Showing papers by "Andreia Valente published in 2020"

A New Family of Iron(II)-Cyclopentadienyl Compounds Shows Strong Activity Against Colorectal and Triple Negative Breast Cancer Cells.

Abstract: A family of compounds with the general formula [Fe(η5-C5H5)(CO)(PPh3)(NCR)]+ has been synthesized (NCR = benzonitrile (1); 4-hydroxybenzonitrile (2); 4-hydroxymethylbenzonitrile (3); 4-aminobenzonitrile (4); 4-bromobenzonitrile (5); and, 4-chlorocinnamonitrile (6)). All of the compounds were obtained in good yields and were completely characterized by standard spectroscopic and analytical techniques. Compounds 1, 4, and 5 crystallize in the monoclinc P21/c space group and packing is determined by short contacts between the phosphane phenyl rings and cyclopentadienyl (compounds 1 and 4) or π-π lateral interactions between the benzonitrile molecules (complex 5). DFT and TD-DFT calculations were performed to help in the interpretation of the experimental UV-Vis. data and assign the electronic transitions. Cytotoxicity studies in MDA-MB-231 breast and SW480 colorectal cancer-derived cell lines showed IC50 values at a low micromolar range for all of the compounds in both cell lines. The determination of the selectivity index for colorectal cells (SW480 vs. NCM460, a normal colon-derived cell line) indicates that the compounds have some inherent selectivity. Further studies on the SW480 cell line demonstrated that the compounds induce cell death by apoptosis, inhibit proliferation by inhibiting the formation of colonies, and affect the actin-cytoskeleton of the cells. These results are not observed for the hydroxylated compounds 2 and 3, where an alternative mode of action might be present. Overall, the results indicate that the substituent at the nitrile-based ligand is associated to the biological activity of the compounds.
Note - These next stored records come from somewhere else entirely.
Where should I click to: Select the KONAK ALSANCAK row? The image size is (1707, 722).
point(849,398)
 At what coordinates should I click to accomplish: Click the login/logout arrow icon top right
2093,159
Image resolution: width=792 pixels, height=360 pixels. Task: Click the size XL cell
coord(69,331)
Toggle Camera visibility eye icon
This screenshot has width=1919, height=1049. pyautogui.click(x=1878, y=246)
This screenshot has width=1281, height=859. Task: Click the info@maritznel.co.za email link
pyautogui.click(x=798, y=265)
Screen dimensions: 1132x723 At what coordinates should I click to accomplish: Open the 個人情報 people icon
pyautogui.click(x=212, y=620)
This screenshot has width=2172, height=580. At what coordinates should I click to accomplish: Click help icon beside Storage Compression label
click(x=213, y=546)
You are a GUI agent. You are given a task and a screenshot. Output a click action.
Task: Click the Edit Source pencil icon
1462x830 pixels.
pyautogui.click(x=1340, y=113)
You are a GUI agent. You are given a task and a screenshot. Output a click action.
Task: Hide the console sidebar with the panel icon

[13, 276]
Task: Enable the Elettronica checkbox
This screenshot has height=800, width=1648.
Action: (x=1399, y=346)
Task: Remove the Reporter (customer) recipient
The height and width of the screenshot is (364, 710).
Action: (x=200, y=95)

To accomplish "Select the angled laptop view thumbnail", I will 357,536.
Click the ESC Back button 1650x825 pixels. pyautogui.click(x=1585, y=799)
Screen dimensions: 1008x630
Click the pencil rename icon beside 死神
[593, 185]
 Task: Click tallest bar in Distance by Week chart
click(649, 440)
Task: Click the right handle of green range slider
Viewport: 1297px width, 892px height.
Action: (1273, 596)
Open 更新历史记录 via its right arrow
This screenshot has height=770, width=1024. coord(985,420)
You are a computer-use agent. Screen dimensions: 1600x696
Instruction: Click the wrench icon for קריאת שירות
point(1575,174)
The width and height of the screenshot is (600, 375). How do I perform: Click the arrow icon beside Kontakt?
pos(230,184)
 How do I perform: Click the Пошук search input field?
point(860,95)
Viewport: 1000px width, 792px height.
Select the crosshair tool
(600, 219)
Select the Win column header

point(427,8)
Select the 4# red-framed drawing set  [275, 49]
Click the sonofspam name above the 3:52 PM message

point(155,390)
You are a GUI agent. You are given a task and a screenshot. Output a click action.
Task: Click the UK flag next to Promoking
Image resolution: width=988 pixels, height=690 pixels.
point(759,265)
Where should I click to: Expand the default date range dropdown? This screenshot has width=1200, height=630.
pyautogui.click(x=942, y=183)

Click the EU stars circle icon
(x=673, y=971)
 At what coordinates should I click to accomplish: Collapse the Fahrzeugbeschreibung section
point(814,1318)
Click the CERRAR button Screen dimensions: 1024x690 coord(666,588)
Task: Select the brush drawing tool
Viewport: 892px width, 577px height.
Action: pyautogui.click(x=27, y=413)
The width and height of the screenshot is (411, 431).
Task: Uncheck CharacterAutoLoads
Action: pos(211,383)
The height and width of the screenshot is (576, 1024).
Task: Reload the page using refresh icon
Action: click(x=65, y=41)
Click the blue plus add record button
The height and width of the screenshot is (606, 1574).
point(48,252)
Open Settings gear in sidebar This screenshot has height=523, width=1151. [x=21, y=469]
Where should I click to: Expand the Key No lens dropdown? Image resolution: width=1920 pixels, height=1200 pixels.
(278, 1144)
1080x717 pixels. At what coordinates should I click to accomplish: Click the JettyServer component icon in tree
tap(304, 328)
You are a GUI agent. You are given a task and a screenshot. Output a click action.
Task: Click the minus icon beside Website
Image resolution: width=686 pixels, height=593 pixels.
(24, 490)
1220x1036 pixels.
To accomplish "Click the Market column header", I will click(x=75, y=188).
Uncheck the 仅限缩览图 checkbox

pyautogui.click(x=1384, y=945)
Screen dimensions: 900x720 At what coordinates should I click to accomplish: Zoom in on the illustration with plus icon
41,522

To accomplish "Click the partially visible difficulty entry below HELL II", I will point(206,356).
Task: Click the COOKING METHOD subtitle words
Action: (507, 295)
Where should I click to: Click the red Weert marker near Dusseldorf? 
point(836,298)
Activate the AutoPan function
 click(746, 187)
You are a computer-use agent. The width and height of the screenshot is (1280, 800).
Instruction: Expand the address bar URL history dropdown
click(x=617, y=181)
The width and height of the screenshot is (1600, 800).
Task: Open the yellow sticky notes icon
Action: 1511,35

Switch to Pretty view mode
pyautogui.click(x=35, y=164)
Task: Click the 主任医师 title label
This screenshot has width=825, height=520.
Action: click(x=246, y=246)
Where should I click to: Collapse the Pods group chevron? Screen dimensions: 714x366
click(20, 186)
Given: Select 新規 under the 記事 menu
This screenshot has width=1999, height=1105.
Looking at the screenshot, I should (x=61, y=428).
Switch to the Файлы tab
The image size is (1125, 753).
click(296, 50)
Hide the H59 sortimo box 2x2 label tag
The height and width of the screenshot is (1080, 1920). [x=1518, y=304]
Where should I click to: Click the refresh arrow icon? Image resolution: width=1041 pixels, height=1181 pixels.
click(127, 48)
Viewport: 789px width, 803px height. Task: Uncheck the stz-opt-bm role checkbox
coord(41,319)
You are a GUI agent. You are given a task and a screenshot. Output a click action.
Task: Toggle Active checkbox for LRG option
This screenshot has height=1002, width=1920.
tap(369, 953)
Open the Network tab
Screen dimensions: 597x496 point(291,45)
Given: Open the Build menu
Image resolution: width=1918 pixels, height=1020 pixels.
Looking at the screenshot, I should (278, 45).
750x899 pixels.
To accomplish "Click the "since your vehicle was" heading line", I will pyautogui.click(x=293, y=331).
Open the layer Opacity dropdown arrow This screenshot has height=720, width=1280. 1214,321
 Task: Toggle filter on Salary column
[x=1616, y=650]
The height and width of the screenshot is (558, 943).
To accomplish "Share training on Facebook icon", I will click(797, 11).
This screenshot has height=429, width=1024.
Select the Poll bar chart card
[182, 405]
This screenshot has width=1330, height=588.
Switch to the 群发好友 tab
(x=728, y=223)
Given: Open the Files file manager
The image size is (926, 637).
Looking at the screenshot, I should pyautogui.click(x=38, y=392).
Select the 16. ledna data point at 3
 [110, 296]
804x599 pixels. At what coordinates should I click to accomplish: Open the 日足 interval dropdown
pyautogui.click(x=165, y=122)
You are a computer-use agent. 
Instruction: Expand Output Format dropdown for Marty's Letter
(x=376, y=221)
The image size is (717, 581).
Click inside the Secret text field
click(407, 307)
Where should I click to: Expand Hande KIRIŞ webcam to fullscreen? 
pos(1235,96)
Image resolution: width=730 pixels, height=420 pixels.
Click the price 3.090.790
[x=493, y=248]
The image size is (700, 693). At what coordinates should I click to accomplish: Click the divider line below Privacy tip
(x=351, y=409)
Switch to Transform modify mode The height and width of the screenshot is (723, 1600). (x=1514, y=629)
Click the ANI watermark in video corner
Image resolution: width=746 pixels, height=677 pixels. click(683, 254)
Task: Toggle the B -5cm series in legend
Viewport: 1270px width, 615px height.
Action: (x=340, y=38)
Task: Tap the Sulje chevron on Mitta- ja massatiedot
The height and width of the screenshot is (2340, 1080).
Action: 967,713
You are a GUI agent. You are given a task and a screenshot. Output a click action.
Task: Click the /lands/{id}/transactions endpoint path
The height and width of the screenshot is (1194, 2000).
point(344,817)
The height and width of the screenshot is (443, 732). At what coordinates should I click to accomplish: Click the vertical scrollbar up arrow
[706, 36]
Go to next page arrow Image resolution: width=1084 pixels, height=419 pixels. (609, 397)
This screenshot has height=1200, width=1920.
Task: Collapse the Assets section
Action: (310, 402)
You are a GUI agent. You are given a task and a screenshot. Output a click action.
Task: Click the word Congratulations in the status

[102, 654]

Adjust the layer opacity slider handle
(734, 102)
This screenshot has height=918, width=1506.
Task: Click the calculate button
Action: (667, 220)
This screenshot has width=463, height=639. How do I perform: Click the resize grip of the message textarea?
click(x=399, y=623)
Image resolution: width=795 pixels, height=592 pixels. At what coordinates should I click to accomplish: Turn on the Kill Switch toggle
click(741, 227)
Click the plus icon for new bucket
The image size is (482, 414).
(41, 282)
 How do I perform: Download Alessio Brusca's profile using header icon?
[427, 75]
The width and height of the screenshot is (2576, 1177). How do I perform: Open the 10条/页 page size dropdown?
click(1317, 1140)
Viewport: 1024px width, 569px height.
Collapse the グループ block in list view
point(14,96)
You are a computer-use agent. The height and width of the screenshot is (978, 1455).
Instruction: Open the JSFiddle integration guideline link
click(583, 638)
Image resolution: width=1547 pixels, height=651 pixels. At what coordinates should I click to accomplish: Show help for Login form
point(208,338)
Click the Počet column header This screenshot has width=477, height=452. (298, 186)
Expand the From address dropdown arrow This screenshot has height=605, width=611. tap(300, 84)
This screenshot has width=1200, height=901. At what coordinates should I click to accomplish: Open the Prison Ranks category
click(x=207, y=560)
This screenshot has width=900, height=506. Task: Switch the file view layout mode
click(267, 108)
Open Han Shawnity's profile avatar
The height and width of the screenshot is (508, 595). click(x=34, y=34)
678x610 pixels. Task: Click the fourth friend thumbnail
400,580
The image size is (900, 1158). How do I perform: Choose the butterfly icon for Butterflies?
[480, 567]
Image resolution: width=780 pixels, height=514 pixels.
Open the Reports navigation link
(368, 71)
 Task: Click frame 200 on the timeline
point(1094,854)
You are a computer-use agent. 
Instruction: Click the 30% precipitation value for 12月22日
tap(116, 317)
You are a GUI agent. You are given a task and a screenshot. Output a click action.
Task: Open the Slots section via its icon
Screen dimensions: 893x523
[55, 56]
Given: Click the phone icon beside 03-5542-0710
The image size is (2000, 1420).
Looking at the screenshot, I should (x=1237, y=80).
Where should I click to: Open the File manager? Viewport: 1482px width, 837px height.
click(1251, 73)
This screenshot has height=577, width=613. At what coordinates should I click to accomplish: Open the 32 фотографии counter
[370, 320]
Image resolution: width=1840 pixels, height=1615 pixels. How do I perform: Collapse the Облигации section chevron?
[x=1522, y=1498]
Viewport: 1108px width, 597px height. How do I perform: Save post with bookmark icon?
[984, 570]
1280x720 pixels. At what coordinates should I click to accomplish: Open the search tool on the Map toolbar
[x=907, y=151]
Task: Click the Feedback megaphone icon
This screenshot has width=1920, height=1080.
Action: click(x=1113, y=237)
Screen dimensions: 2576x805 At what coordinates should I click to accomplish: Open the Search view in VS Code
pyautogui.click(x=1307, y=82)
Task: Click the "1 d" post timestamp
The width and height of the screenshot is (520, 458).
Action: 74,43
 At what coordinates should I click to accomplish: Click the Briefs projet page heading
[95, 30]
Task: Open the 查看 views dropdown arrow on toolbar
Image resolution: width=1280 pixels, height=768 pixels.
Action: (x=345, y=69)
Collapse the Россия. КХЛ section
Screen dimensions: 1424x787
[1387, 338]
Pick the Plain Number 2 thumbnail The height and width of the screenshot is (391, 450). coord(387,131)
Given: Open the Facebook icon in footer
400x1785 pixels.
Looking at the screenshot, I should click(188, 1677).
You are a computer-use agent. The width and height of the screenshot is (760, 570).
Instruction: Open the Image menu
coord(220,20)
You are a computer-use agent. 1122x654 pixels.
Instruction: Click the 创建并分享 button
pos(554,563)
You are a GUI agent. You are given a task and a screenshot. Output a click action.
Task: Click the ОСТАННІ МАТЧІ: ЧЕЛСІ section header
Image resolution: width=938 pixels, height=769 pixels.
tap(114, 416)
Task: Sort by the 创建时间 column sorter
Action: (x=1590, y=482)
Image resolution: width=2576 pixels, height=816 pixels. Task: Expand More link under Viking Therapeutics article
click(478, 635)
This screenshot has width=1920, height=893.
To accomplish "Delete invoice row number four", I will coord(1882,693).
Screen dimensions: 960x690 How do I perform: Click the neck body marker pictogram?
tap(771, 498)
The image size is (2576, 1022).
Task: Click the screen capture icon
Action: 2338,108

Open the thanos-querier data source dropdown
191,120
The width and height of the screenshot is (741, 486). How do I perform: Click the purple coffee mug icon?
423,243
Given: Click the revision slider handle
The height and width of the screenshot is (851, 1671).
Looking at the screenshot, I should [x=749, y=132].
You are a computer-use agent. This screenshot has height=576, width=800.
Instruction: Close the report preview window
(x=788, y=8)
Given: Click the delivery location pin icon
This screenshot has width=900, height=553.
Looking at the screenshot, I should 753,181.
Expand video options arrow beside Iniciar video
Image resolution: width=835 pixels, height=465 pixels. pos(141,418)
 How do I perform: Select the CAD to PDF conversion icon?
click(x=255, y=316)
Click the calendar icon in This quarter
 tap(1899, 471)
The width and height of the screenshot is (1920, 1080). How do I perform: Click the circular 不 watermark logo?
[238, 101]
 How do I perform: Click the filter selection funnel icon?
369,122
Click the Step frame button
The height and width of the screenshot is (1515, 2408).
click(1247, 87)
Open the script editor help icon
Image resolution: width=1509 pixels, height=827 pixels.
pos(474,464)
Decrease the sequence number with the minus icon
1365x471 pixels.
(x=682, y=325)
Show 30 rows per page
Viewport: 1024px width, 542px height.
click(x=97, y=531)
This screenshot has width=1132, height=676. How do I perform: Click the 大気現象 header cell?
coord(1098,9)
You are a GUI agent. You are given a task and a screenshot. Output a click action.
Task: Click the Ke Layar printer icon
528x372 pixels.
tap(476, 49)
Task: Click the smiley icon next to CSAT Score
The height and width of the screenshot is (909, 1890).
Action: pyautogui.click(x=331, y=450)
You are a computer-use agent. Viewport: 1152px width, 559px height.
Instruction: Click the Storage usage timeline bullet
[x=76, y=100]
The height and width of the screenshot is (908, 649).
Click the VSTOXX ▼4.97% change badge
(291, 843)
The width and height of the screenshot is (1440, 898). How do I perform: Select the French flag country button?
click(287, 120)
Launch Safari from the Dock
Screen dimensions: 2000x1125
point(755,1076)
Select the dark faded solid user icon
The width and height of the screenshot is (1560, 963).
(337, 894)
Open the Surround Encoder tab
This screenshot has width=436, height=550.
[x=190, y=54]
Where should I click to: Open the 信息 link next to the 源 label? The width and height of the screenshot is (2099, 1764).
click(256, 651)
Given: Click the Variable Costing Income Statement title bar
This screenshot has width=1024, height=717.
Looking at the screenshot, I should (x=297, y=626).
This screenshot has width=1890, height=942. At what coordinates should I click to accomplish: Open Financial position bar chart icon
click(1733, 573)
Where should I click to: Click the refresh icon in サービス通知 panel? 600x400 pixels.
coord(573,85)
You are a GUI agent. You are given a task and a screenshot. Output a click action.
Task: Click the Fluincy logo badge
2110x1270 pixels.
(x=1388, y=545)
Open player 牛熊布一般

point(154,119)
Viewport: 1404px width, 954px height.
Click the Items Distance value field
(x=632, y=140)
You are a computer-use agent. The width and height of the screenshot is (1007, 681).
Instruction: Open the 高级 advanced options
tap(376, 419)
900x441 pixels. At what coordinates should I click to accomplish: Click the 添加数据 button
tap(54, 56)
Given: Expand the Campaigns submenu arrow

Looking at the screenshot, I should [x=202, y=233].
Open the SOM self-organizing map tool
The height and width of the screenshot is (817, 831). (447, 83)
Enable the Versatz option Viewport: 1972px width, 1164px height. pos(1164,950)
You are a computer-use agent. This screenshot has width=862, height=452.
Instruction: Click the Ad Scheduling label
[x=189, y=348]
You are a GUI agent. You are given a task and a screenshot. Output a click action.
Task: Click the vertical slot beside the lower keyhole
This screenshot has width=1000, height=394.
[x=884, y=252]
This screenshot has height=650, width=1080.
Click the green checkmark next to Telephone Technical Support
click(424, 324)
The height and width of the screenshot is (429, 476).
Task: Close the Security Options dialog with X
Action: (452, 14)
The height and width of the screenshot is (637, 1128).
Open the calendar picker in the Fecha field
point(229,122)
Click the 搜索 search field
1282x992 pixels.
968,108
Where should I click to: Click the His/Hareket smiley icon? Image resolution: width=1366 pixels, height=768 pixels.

Ruthenium carboranyl complexes with 2,2′-bipyridine derivatives for potential bimodal therapy application

Abstract: Ruthenium complexes of carboranyl ligands offer the possibility of dual action (chemo + radiotherapy) that might result in significant clinical benefits. In that frame, we describe herein the development of ruthenium–carboranyl complexes bearing bipyridyl derivatives with the general formula [3-CO-3,3-{κ2-4,4′-R2-2,2′-bipy}-closo-3,1,2-RuC2B9H11] (R = CH3, RuCB1 or R = CH2OH, RuCB2). Both compounds crystallized in the monoclinic system, showing the expected three-legged piano stool structure. The ruthenacarboranes are stable in cell culture media and were tested against two cell lines that have shown favorable clinical responses with BNCT, namely melanoma (A375) and glioblastoma (U87). RuCB1 shows no cytotoxic activity up to 100 μM while RuCB2 showed moderate activity for both cell lines. Cell distribution assays showed that RuCB2 presents high boron internalization that is proportional to the concentration used indicating that RuCB2 presents features to be further studied as a potential anticancer bimodal agent (chemo + radiotherapy).